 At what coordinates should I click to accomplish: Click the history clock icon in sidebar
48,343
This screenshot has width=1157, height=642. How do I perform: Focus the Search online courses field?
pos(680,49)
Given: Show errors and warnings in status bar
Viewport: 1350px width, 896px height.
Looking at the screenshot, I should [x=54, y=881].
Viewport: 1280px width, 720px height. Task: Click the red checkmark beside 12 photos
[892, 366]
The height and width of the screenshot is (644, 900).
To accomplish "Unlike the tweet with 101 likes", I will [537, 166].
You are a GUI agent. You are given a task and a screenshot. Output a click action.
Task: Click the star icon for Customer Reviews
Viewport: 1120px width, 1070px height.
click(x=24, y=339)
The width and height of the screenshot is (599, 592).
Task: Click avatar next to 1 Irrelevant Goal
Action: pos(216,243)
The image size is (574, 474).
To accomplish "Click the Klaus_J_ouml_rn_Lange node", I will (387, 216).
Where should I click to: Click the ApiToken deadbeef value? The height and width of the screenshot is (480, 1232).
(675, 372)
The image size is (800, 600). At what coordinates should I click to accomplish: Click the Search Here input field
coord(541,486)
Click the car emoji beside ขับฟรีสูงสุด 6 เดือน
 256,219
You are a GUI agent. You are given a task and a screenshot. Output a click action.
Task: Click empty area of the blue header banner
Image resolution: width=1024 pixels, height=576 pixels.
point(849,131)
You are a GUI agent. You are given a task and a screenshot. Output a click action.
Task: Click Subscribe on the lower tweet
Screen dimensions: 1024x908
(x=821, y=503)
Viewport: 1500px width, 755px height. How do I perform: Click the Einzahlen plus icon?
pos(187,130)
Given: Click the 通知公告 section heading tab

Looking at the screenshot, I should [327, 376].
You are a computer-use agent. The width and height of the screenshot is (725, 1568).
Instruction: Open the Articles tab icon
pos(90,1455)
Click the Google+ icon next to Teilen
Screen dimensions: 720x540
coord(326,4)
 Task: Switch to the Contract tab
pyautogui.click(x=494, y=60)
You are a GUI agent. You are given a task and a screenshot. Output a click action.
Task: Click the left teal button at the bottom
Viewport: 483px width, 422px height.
***
- [WORK INSTRUCTION]: Copy out each line of the records that holds the string "will".

- [RESPONSE TO THE EXERCISE]:
To accomplish "Unlike the tweet with 101 likes", I will [537, 166].
To accomplish "Click the Klaus_J_ouml_rn_Lange node", I will (387, 216).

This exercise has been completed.